Irish Bowling Association
- Sport: Bowls
- Jurisdiction: Ireland
- Abbreviation: IBA
- Founded: 1904
- Affiliation: World Bowls
- Headquarters: Co. Antrim, Northern Ireland
- Secretary: John Millar

Official website
- www.irishbowlingassociation.co.uk
- &

= Irish Bowling Association =

Governing body for the sport of bowls for men in Ireland

The Irish Bowling Association is the governing body for the sport of bowls for men in Ireland. The organisation is responsible for the promotion and development of lawn bowls in Northern Ireland and the Republic of Ireland, and is affiliated with the world governing body World Bowls. The IBA also falls under the umbrella of the Irish Bowls Federation.

== History ==
Bowls in Ireland began with Scottish and English settlers in Northern Ireland during the 17th century.

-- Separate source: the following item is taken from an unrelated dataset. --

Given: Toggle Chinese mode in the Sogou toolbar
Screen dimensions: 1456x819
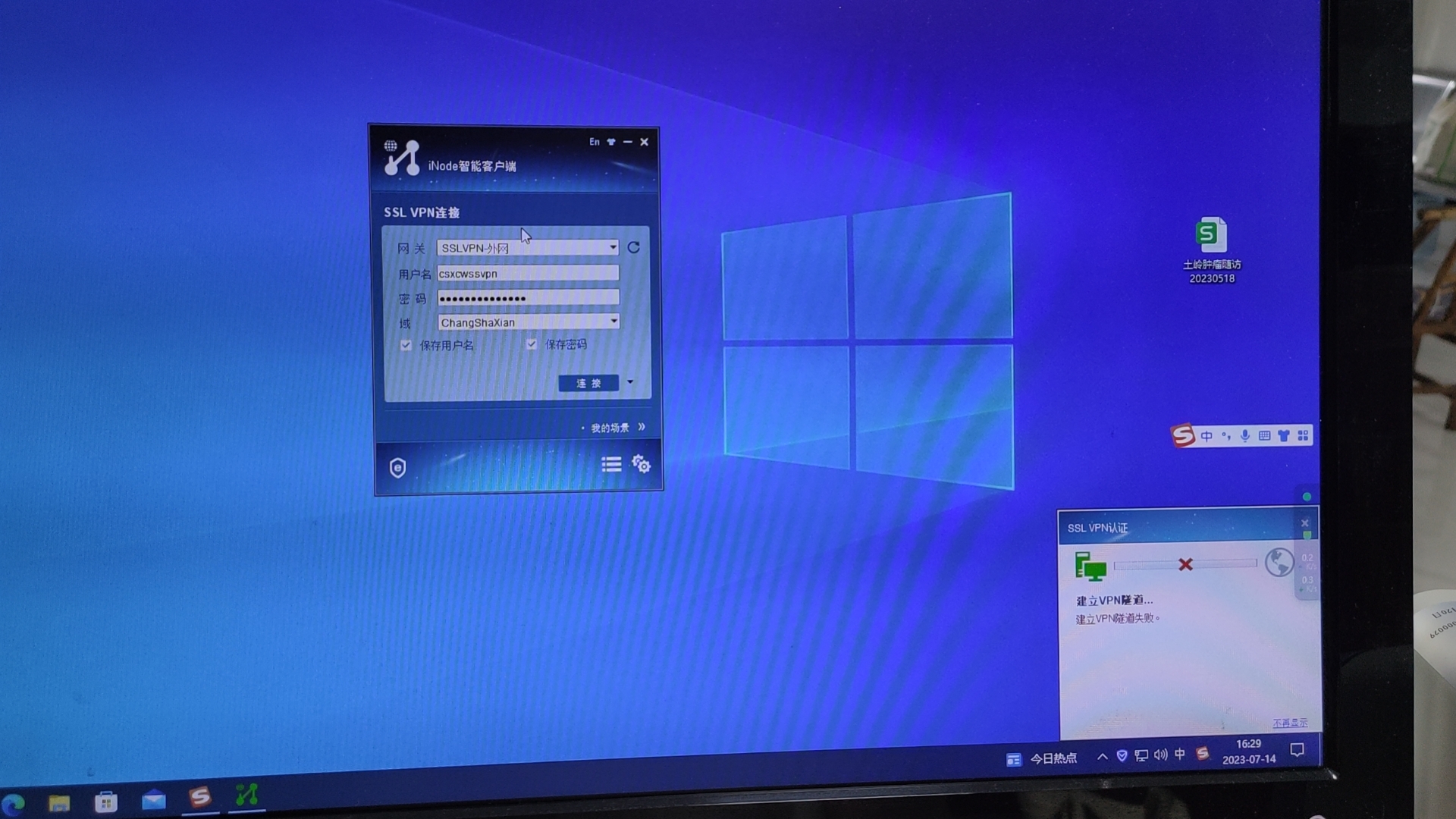Looking at the screenshot, I should point(1207,435).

In 1903, J. C. Hunter of Belfast visited England following an invitation by W.G. Grace and this led to five clubs forming the Irish Bowls Association (IBA) in 1904. However, it was not until the affiliation of the Dublin-based Kenilworth Bowling Club to the IBA that the organisation encompassed all of Ireland.

The Irish National Bowls Championships were inaugurated in 1908.

The Irish Women's Bowling Association was formed in 1947 and as of 2024, Ireland was the only country from the leading bowls nations still to have separate associations for men and women.